* PERINTAH TUGAS *
Lanjutkan artikel berita tentang penolakan Menteri Keuangan Purbaya terhadap tax amnesty jilid III dari bagian tempat artikel itu berhenti.

* BLOK TEKS *

Purbaya Tegas Tolak Tax Amnesty Jilid III, Dinilai Rusak Kredibilitas Pajak

Menteri Keuangan Purbaya tolak wacana tax amnesty jilid III (Foto: IG/@pyudhisadewa)

PARBOABOA, Jakarta - Menteri Keuangan Purbaya Yudhi Sadewa menolak wacana tax amnesty jilid III yang saat ini masuk dalam Program Legislasi Nasional (Prolegnas) Prioritas 2025. 

Ia menilai kebijakan tersebut berpotensi merusak kredibilitas pemerintah sekaligus memberi sinyal keliru bagi para wajib pajak.

Purbaya bilang, pengampunan pajak justru "memberikan sinyal ke para pembayar pajak bahwa mereka boleh melanggar" ketentuan pajak nasional, sebab toh ke depan "ada amnesty lagi,"

“Kalau amnesty berkali-kali, gimana jadi kredibilitas amnesty?" ujarnya di Kantor Kementerian Keuangan, Jakarta, Jumat (19/9/2025).

Menurutnya, terlalu sering memberikan pengampunan pajak hanya akan mendorong praktik penghindaran kewajiban. Alih-alih menumbuhkan kepatuhan, wajib pajak justru bisa menunggu program serupa di kemudian hari. 

“Kalau tax amnesty setiap berapa tahun, ya sudah, nanti semuanya menyelundupkan duit, tiga tahun lagi buat tax amnesty. Jadi message-nya kurang bagus,” tegasnya.

Mantan Ketua Dewan Komisioner Lembaga Penjamin Simpanan (LPS) itu juga mengkritik jeda waktu antarprogram yang dinilai terlalu singkat. 

Purbaya menekankan, Indonesia sudah dua kali melaksanakan program ini. Tax amnesty jilid I digelar pada 2016-2017 dengan 956.793 wajib pajak yang mengungkap harta senilai Rp4.854,63 triliun. 

Negara kala itu memperoleh uang tebusan Rp114,02 triliun, atau 69 persen dari target Rp165 triliun. Kemudian, pemerintah kembali membuka ruang serupa melalui Program Pengungkapan Sukarela (PPS) pada Januari-Juni 2022. 

Sebanyak 247.918 wajib pajak mengikuti PPS dengan nilai harta terungkap Rp594,82 triliun dan penerimaan pajak Rp60,01 triliun.

Dengan latar itu, Purbaya mempertanyakan makna amnesti bila dilaksanakan berulang kali. Ia menilai, kebijakan ini tidak tepat dijadikan solusi jangka panjang. 

“Untuk saya sih, tidak terlalu cocok. Tidak terlalu paslah,” ucapnya.

Sebagai alternatif, Purbaya lebih memilih memperkuat kepatuhan wajib pajak dan memperluas basis perpajakan melalui pertumbuhan ekonomi yang sehat. 

Pihaknya disebut akan mengoptimalkan semua peraturan yang ada untuk meminimalkan penggelapan pajak. Langkah lain adalah dengan memajukan ekonomi supaya memperoleh pendapatan lebih maksimal.

Data penentuan lokasi target yang terlihat

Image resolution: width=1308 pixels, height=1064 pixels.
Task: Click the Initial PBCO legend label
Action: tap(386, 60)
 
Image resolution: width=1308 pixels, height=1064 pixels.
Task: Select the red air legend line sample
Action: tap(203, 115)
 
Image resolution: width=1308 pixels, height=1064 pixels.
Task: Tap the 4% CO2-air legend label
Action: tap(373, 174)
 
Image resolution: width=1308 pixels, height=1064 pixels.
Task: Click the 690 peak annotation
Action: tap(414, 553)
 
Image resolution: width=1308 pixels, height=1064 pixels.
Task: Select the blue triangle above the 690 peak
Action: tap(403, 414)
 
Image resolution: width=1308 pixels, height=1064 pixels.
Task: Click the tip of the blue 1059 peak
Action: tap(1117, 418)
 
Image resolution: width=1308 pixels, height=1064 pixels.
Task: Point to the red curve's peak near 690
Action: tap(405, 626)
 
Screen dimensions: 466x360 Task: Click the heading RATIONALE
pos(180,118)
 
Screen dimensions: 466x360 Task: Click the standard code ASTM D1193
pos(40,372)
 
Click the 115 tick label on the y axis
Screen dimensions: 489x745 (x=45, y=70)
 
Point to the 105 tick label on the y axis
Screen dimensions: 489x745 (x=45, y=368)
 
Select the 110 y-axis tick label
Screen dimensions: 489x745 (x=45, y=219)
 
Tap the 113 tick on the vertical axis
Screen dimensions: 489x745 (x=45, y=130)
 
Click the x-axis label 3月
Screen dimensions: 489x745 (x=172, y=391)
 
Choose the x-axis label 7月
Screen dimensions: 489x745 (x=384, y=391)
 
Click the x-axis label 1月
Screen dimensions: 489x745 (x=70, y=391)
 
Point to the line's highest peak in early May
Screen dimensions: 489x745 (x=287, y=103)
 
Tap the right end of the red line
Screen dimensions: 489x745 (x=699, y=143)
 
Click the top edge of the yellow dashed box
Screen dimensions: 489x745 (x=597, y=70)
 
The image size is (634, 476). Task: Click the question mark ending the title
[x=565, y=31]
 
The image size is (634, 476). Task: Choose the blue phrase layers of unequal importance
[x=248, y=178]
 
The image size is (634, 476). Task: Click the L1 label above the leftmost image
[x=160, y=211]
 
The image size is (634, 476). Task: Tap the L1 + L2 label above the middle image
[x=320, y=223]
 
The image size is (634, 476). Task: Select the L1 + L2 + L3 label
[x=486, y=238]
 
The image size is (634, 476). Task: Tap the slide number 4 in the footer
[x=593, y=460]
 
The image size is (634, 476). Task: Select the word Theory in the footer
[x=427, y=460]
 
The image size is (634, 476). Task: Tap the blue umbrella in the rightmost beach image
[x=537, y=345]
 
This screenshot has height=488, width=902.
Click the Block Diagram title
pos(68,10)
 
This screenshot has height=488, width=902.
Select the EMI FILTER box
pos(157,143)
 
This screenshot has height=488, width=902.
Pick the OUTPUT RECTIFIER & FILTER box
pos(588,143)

* JAWABAN TUGAS *
Ia menambahkan, pemerintah sebaiknya menempuh jalan harmonisasi perpajakan yang benar, memperlakukan wajib pajak dengan adil, serta menindak tegas pelanggaran tanpa memberikan pengampunan berulang. 

“Jadi yang pas adalah ya, jalankan program-program pajak yang betul, collect yang betul. Kalau enggak ada yang salah dihukum, tapi kita jangan meras gitu. Jadi harus perlakuan yang baik terhadap pembayar pajak,” tutupnya.

Tax Amnesty I dan II

Pemerintah Indonesia pernah meluncurkan program tax amnesty besar-besaran pada 2016 dengan tujuan untuk mendorong pengungkapan aset yang sebelumnya tidak dilaporkan, memulangkan aset (repatriasi), memperluas basis wajib pajak, dan meningkatkan penerimaan negara dalam jangka pendek. 

Program ini berjalan dari 1 Juli 2016 hingga 31 Maret 2017 dan digolongkan sebagai salah satu amnesti pajak terbesar di dunia pada masanya. 

Hasil nyata yang dilaporkan adalah hampir Rp4,8-4,9 ribu triliun aset diungkapkan oleh peserta, dan negara memperoleh sekitar Rp114 triliun dari uang tebusan (redemption fees).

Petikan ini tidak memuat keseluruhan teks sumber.